Dakkus wrote:
First thing I can think of is that the EU is becoming more and centralized - which is good since that's the most efficient way to go.
I don't think so. People of Europe don't want their countries to disappear. Federal way is the best!
Dakkus wrote:
When there are news from Bryssel, always with a small print in the corner of the newspaper's page because the papers are interested only about things that happen in their own areas. (...) So we need a common newspaper and other forms of common information medias that are not based on any single country of EU but on the whole EU. And that can't be done with local languages.
Yes, we need at last a european TV network! It's high time Europe gets a pan-European channel like Radio-Canada (TV) here!
Dakkus wrote:
Another problem we have right now is the expensiveness of having 20 different national languages spoken in Bryssel.

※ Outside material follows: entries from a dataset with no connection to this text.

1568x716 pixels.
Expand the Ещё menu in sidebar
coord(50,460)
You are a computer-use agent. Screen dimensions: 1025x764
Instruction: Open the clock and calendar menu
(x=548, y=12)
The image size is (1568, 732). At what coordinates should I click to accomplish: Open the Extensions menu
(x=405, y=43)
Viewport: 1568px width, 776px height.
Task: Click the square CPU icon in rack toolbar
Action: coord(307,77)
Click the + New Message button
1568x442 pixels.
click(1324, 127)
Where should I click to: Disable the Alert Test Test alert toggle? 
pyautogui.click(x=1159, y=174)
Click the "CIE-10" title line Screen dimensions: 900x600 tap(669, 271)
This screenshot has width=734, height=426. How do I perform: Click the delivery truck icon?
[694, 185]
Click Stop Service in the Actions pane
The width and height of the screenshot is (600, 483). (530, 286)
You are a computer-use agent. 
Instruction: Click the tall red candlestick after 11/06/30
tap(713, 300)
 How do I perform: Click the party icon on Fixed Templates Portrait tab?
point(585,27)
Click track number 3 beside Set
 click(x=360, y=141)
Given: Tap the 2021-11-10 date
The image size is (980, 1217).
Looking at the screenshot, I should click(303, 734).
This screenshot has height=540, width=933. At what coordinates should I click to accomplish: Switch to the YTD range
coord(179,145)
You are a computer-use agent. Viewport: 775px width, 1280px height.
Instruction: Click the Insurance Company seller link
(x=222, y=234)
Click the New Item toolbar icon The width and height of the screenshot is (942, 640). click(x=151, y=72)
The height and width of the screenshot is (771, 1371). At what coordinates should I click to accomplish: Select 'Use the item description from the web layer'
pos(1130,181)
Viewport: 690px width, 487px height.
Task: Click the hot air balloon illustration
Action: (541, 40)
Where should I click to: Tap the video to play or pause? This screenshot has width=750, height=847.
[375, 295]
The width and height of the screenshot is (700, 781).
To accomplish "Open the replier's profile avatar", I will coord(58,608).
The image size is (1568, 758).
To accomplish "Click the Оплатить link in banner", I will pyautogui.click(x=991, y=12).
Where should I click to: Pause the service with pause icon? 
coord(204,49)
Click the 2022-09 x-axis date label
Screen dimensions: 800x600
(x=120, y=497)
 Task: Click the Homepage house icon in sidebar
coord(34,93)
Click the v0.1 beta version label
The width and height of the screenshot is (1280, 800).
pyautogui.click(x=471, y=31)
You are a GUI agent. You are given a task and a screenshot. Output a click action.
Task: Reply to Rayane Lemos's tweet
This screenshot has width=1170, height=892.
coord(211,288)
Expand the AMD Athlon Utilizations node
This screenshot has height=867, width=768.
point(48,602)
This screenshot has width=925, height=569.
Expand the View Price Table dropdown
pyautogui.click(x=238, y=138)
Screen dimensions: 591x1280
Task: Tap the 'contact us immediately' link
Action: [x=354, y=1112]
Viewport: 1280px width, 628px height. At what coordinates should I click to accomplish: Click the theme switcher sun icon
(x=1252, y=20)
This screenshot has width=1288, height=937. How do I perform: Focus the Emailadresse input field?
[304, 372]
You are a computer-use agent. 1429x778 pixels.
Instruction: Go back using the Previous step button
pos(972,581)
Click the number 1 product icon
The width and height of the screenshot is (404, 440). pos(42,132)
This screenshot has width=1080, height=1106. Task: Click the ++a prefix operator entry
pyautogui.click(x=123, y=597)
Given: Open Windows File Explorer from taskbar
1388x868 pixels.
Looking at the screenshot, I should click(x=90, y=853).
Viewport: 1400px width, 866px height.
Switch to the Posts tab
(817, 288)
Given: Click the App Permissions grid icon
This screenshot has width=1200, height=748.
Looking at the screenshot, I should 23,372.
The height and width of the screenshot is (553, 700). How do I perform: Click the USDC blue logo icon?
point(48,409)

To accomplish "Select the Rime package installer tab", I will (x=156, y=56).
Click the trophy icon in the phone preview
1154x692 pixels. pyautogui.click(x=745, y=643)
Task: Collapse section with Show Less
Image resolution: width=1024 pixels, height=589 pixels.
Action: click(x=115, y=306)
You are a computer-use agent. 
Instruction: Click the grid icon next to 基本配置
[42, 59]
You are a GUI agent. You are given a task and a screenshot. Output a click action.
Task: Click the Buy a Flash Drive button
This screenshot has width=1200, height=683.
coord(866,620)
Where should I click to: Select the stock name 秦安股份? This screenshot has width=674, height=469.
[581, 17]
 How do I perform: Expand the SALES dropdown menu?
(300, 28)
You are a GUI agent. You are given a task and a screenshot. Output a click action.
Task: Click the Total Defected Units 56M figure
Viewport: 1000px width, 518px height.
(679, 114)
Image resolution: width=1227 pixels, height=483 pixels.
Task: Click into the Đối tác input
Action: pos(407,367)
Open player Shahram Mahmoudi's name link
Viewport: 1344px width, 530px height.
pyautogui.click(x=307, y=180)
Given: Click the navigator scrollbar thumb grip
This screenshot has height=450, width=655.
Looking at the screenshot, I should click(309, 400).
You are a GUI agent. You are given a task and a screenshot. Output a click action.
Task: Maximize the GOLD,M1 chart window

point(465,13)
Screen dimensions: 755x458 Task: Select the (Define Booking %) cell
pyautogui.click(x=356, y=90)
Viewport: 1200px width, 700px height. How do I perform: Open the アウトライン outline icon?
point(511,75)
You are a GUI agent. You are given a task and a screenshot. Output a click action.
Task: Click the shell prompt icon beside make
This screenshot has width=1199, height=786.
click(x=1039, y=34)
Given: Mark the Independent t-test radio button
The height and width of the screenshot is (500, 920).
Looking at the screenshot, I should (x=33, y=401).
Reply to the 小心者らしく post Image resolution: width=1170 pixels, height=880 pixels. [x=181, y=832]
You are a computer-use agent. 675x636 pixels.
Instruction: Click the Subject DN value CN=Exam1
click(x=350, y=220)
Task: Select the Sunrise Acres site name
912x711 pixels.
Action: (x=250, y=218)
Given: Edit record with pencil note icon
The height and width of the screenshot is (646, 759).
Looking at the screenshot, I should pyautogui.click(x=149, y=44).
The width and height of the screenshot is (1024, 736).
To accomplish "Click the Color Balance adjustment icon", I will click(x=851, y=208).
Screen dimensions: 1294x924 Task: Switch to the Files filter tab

The translators really cost a lot of money and make conversation clumsier, as everything can never be translated perfectly especially not in real time..
That's Europe! Everybody keeps his culture and can express himself in his own language! It's good. We have to deal with our diversity and millenaire cultures.
Dakkus wrote:
But we could do what we do here in Finland right now. When you are 13-year-old, you must start learning Swedish in school. Here in Finland everyone can speak enough Swedish to be somewhat able to communicate with other people in that language - although no one in Finland actually ever needs Swedish. We just learn it because we do.
Why swedish?
You can't oglige the Belgians to quit french or flamish for swedish or german.
The little French start to learn english in primary school, now.
Dakkus wrote:
That would mean you couldn't get a job as an officer of some kind if you can't speak decent European.
I would say 2 european languages.
In Quebec, people are obliged to be real bilingual. I have sometimes to speak english instantly at work, because the client I have wants to express in this language.
At the same time, when I come into a shop, I want to be served in my own language. So, people speak both. It's less true in the rest of Canada.
Bilinguism is very important in Canada.